[NetBehaviour] Our long global nightmare is over

Max Herman maxnmherman at hotmail.com
Thu Sep 26 17:03:28 CEST 2019


Hi Gretta,

I really appreciate your reply and wise reflections.  Something about the news cycle yesterday gave me an impression that some kind of sea change had occurred or could occur, and wanting to salvage an internal spark of hopefulness I lapsed into a largely irrational state of optimism which should indeed be tempered, perhaps even with skepticism, and even my own has set in to some degree a day later.

The image you mention of "where you sit" is I think extremely relevant on many levels -- where are we as individuals, and our behavior, located in the hyper-networked and often totally disoriented space of human events today?  One of the great mysteries of humanity I think is that it isn't always possible to know this but it remains our lodestar, an ongoing creative reality.

My knowledge of meditation and mindfulness in particular is pretty average, but I do pay some attention to the neuroscience behind it and its application to systems change (as with the UK Parliament's mindfulness program).  Perhaps meditation is best understood as a key element of positive change, but not sufficient or all-powerful in itself.  So the issues you reference are totally germane.

One recent article I've found interesting is by John Kabat-Zinn, regarding the usefulness of meditation during dystopian times:  https://link.springer.com/article/10.1007/s12671-017-0758-2

The application of meditation and its neuroscientific basis to the theory and practice of literature and the arts, all viewed within a network context, may offer some promising avenues of progress for human systems and could ideally help with better solutions for inequality and climate change.  No guarantees of course but the efforts could be valuable even when unsuccessful if part of a learning process.

The mini-bookshelf (not without major flaws and omissions) I'm pondering these days includes: Calvino's Six Memos for the Next Millennium (on the novel as network, and self as network); David Bohm's On Dialogue (which discusses communication, creativity, and the "proprioception of thought" that resembles mindfulness); Olaf Sporns' Networks of the Brain (which relates neuroscience to networks in a significantly new way); and James Austin's Chase, Chance, and Creativity: the Lucky Art of Novelty (from 1979, which presents a network-oriented model of scientific innovation and presages his 1998 book Zen and the Brain).

Reality of course, perhaps by definition, does not always respond to our wishes, so I definitely need to temper the flights of optimism I sometimes entertain with grains of salt and realism.  I like to believe that hopefulness can have a cyclical role vis-a-vis realism which can have a positive or at least acceptably inquisitive impact.

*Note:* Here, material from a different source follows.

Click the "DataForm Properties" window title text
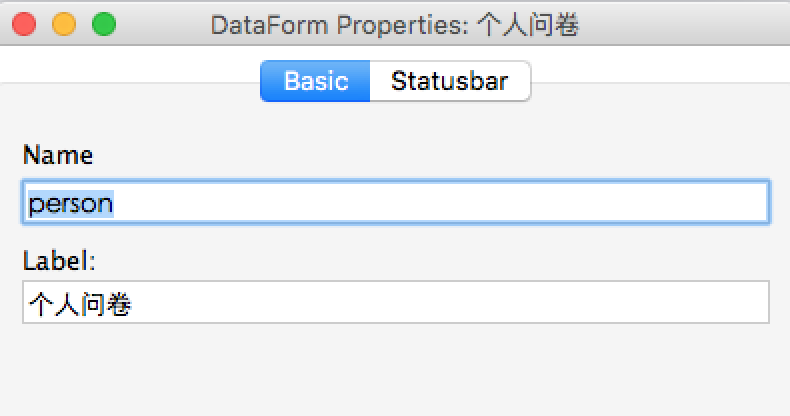790x416 pixels. tap(337, 25)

Thanks again for your reply and all best regards,

Max





________________________________
From: NetBehaviour <netbehaviour-bounces at lists.netbehaviour.org> on behalf of Gretta Louw via NetBehaviour <netbehaviour at lists.netbehaviour.org>
Sent: Thursday, September 26, 2019 2:55 AM
To: NetBehaviour for networked distributed creativity <netbehaviour at lists.netbehaviour.org>
Cc: Gretta Louw <gretta.elise.louw at gmail.com>
Subject: Re: [NetBehaviour] Our long global nightmare is over

I enjoyed reading this / hoping for this, though a big part of me is not buying the idea that we’ve woken up nor that the nightmare is over.

I meditate myself (mostly starting out as a coping mechanism that helped me deal with anxiety-insomnia), but also see a lot of truth in criticisms that the mindfulness obsession of today is very much about relocating angst about the state of the world and legitimate discontent with political, environmental, and social injustices to tensions going on within the mind of the individual. i.e. the system is not broken -> you’re broken. Here’s one article I dredged up on short notice but I think not the best one: https://theconversation.com/mcmindfulness-buddhism-as-sold-to-you-by-neoliberals-88338

I think often about a talk I happened to hear by a buddhist meditation teacher who explained that he first got into meditation - in the 60s - as a way of dealing with his fear of dying while he was protesting the Vietnam War. He went on to talk about how people often consider meditating an apolitical act, or wonder how ‘just sitting’ can affect change in the world. He said meditating is just sitting, but it matters *where* you sit.

Some morning thoughts…

take care all,
Gretta


On 25. Sep 2019, at 22:52, Max Herman via NetBehaviour <netbehaviour at lists.netbehaviour.org<mailto:netbehaviour at lists.netbehaviour.org>> wrote:


History is indeed a nightmare, but fortunately we have now all woken up!

Networks are not about technology.  They are about living things, first and foremost.  Plants, people, coral reefs, polar bears.  These are the real networks of value.

The purpose of the technology networks is to serve and support the life-networks, not to be ends in themselves and certainly not vice-versa.  Life-networks are both individuals and groups.

Now that the nightmare is over we can focus on individual wellness via mindfulness, natural-intelligence-positive neuroplasticity, and a new birth of genius across all nations to save the planet and ourselves.

It's a great time to be a living intelligence!